PROBLEM TO SOLVE
Retype all the records with nothing changed.

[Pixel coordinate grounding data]

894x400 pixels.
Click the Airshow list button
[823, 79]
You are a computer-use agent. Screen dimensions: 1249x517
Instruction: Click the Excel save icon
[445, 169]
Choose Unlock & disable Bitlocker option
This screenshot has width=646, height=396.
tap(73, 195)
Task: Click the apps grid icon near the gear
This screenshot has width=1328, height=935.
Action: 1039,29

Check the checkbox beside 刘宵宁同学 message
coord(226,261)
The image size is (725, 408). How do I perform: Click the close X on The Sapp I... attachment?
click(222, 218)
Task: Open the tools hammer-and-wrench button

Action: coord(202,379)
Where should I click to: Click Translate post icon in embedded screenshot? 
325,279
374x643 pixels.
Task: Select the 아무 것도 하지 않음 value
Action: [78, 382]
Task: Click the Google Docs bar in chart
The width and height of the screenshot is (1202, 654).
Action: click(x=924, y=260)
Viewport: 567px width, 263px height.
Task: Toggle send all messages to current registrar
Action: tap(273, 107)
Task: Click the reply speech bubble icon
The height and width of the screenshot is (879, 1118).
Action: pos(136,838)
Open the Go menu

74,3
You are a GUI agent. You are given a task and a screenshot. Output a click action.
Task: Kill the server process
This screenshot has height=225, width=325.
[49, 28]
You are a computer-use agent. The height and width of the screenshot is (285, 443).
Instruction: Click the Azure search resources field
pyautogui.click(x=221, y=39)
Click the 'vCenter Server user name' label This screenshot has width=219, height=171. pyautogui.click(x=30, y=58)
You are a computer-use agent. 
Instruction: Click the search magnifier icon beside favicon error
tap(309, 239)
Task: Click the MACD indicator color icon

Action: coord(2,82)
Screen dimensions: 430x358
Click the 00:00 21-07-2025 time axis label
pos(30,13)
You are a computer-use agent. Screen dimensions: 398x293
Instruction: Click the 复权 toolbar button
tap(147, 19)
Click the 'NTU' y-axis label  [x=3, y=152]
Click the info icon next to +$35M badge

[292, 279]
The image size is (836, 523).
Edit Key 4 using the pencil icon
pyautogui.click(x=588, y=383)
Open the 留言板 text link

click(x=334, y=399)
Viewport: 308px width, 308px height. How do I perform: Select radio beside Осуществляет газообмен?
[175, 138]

SOLUTION TO THIS PROBLEM
894x400 pixels.
Click the Airshow list button
[823, 79]
You are a computer-use agent. Screen dimensions: 1249x517
Instruction: Click the Excel save icon
[445, 169]
Choose Unlock & disable Bitlocker option
This screenshot has width=646, height=396.
tap(73, 195)
Task: Click the apps grid icon near the gear
This screenshot has width=1328, height=935.
Action: 1039,29

Check the checkbox beside 刘宵宁同学 message
coord(226,261)
The image size is (725, 408). How do I perform: Click the close X on The Sapp I... attachment?
click(222, 218)
Task: Open the tools hammer-and-wrench button

Action: coord(202,379)
Where should I click to: Click Translate post icon in embedded screenshot? 
325,279
374x643 pixels.
Task: Select the 아무 것도 하지 않음 value
Action: [78, 382]
Task: Click the Google Docs bar in chart
The width and height of the screenshot is (1202, 654).
Action: click(x=924, y=260)
Viewport: 567px width, 263px height.
Task: Toggle send all messages to current registrar
Action: tap(273, 107)
Task: Click the reply speech bubble icon
The height and width of the screenshot is (879, 1118).
Action: pos(136,838)
Open the Go menu

74,3
You are a GUI agent. You are given a task and a screenshot. Output a click action.
Task: Kill the server process
This screenshot has height=225, width=325.
[49, 28]
You are a computer-use agent. The height and width of the screenshot is (285, 443).
Instruction: Click the Azure search resources field
pyautogui.click(x=221, y=39)
Click the 'vCenter Server user name' label This screenshot has width=219, height=171. pyautogui.click(x=30, y=58)
You are a computer-use agent. 
Instruction: Click the search magnifier icon beside favicon error
tap(309, 239)
Task: Click the MACD indicator color icon

Action: coord(2,82)
Screen dimensions: 430x358
Click the 00:00 21-07-2025 time axis label
pos(30,13)
You are a computer-use agent. Screen dimensions: 398x293
Instruction: Click the 复权 toolbar button
tap(147, 19)
Click the 'NTU' y-axis label  [x=3, y=152]
Click the info icon next to +$35M badge

[292, 279]
The image size is (836, 523).
Edit Key 4 using the pencil icon
pyautogui.click(x=588, y=383)
Open the 留言板 text link

click(x=334, y=399)
Viewport: 308px width, 308px height. How do I perform: Select radio beside Осуществляет газообмен?
[175, 138]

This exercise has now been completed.